### [TEXTE FOURNI]
----------
Arrêté sur dénonciation du directeur de l'Hôtel-Dieu pour "gaullisme" le 8 mars 1944, incarcéré à la prison du 92e de Clermont-Ferrand, où il reprend discrètement son activité médicale au bénéfice des prisonniers. Son récit des conditions de détention, des interrogatoires, des intervenants allemands et français, est particulièrement intéressant. Il y apprend le débarquement du 6 juin et le 15 est transféré avec tout un convoi de prisonniers vers le camp de Royallieu (Compiègne) et décrit "les débuts d'un avilissement dont les SS sont passés maîtres". Il y croise notamment monseigneur Théas, évêque de Montauban, et Albert Sarraut, homme politique majeur de la IIIe République. Le 2 juillet, c'est le convoi pour Dachau à l'effroyable mortalité : "A Sarrebourg, les cheminots furent horrifiés par l'odeur insupportable émanant des wagons ... De la chaux a été répandue dans une puanteur pestilentielle". Du camp de Dachau où il reste quelques semaines et dont il décrit le fonctionnement quotidien, il est transféré dans un camp de travail de la vallée du Neckar, dont il présente l'organisation et les activités (en particulier dans les mines et les usines d'armement souterraines). Les précisions concernant le rôle des "kapos" (détenus travaillant pour les Allemands), les violences, sont parfois glaçantes. Il est finalement désigné comme médecin au titre de ses compétences, ce qui lui vaut un changement complet de statut et nous permet de disposer d'un autre angle d'approche du fonctionnement de ces camps et de leur encadrement allemand. Transféré en février 1945 dans un camp plus dur pour "sabotage", il retrouve le service médical : il a alors 30 ans. A partir du mois de mars, les perspectives d'une libération prochaine se précisent mais les camps sont évacués à pied le 25 mars ("l'exode effroyable"). Fin mars - début avril, la situation devient de plus en plus critique ("Le manque d'eau et de nourriture aggrave l'état de tous"), et il est finalement libéré par les Américains le 4 avril.
----------
### [DONNÉES FOURNIES]
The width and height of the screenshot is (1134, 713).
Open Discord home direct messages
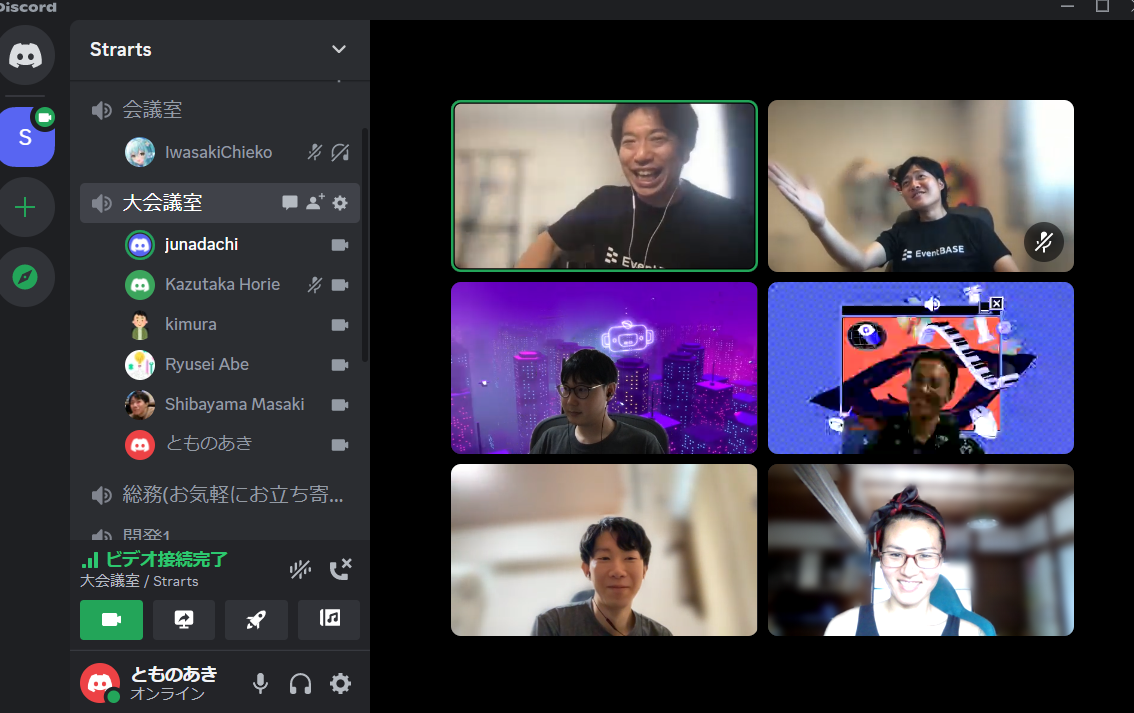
----------
### [CONSIGNE]
Répondez à ces questions d'après le texte sur la déportation :
1. À quelle date l'arrestation a-t-elle eu lieu, et sur dénonciation de qui ?
2. Quel évêque est croisé au camp de Royallieu ?
3. Par qui et à quelle date la libération survient-elle ?

### [RÉSULTAT]
1. Le 8 mars 1944, sur dénonciation du directeur de l'Hôtel-Dieu.
2. Monseigneur Théas, évêque de Montauban.
3. Par les Américains, le 4 avril.